この時の感覚にとても驚いたのを覚えている。

注がれた生ビールが、僕と父をちぐはぐながら再び結び合わせてくれた瞬間だった。

飲み話しながら、やっと父の仕事での姿を垣間見た。

なんだ、この人もこの人なりにか抱えていたものがあったんじゃないか。

帰り道には、あんなに避けていた父親という存在に、はじめて「また相談したい」と思うようになった。

一生懸命働いてみないと、こうして飲んでみないとわからなかった。

 

 

それから父とは何度も何度も酒を酌み交わしてきた。
こちらに来たとかには僕の、実家に帰ると父のお気に入りの店に飲みに行く。飲みに出ない日は、夕飯もそこそこに乾杯した。

一緒に入った居酒屋のフローズン生にテンション上がって、写真撮ったり。
昔では考えられなかったなぁ。

やっと父と子らしくなった僕を、父はまるで罪を償うように大切にしてくれている。
嫁さんのことも、実の娘みたいなものだと気にかけてくれている。

 

2020年1月。

カミングアウトしてからはじめての正月。
父方の親戚が実家に集まり正月を祝っていた。
従兄弟の子たちにお年玉を渡し、久しぶりに会う叔父たちとお酌をし合いながら近況を話す。

「トキちゃん、今年いくつ?」

優しい表情の伯父が僕のグラスに瓶ビールを、毎年のように問われる質問と一緒に僕のグラスに注いだ。
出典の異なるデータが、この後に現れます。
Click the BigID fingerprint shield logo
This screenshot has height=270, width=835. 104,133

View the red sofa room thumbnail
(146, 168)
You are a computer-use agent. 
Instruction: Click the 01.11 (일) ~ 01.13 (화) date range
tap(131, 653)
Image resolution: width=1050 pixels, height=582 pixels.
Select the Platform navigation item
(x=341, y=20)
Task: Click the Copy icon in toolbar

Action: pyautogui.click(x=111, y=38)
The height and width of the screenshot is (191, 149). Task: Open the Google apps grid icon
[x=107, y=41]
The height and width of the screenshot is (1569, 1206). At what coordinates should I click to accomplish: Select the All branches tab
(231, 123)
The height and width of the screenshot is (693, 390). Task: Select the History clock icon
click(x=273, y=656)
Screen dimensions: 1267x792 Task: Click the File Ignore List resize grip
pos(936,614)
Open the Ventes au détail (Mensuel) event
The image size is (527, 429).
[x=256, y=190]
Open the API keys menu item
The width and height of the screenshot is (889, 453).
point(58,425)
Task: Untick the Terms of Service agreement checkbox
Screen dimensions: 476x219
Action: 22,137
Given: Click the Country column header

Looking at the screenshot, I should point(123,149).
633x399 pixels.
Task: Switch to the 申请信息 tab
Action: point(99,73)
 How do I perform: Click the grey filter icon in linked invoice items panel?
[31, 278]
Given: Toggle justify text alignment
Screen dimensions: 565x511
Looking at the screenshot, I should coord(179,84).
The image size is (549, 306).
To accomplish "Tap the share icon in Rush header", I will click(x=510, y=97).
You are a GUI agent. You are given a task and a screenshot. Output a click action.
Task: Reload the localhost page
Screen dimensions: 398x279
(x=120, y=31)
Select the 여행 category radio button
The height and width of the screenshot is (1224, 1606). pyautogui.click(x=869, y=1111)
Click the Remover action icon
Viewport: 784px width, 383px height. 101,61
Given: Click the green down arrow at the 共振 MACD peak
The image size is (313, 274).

小気味いい音に被せて、「31になります。」と答えた。

「じゃあそろそろ結婚の算段だ。」

じゃあ、の意味はわかりたくないけれどよくわかる。
従兄弟たちは皆結婚しているか、婚約者がいる。

「そうっすねー…」

いつものように言葉を濁そうとした。毎年のことだから。

でも今年は違った。

「トキはいいの!結婚しなくて!」

驚いて声の方を見ると、父が笑って今度は伯父のグラスに手を伸ばした。

「お兄さん、次、焼酎ですか?」
「あぁ…そうしようかな。」

まさかフォローしてくれるとは思わなかった。
少し呆気にとられていると、伯父のグラスにお湯割りを作る父に、伯母が笑った。

「都会にいるんだもの、アンタが知らないだけで素敵な彼氏がいるのよ!
知らないのはきっとアンタだけなんだからね〜」

違うんだよ伯母さん、その逆なんだよ。

「うるっせぇなぁ、いいんだよそんなこと。」

この集まりで、父だけが本当の僕を知っているんだよ。

せっかく庇ってくれたのに、笑うことしか出来なかったのが申し訳なかった。

ごめんなさい。ありがとう。

 

父のLINEのアイコンは、二人で飲みに出掛けるようになってすぐの頃、一緒に飲みに行ったビールです。

嬉しそうに写真を撮る姿が、不思議で少しくすぐったかった。

僕にはパートナーがいる。
「誰かの伴侶」としての父を手本にしようとは、正直思えないけれど、精一杯父親でいてくれることには感謝しています。

この記事は読まないと思うけど、また行き来できるようになったら一緒に飲みに行きましょう。

その時は、よかったらLINEのアイコン、更新しませんか。

今度は乾杯している写真にでも。